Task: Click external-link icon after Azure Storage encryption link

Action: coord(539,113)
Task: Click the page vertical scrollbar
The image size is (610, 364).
---------------
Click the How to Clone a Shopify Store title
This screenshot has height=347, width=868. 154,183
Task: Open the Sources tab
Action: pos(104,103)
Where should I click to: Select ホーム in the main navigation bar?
---------------
**Your objective:** After locating the line with "Task: Click the page vertical scrollbar" in the material above, return it and each line after it exactly, ending at the line with "The image size is (610, 364).".

**Exercise answer:**
Task: Click the page vertical scrollbar
The image size is (610, 364).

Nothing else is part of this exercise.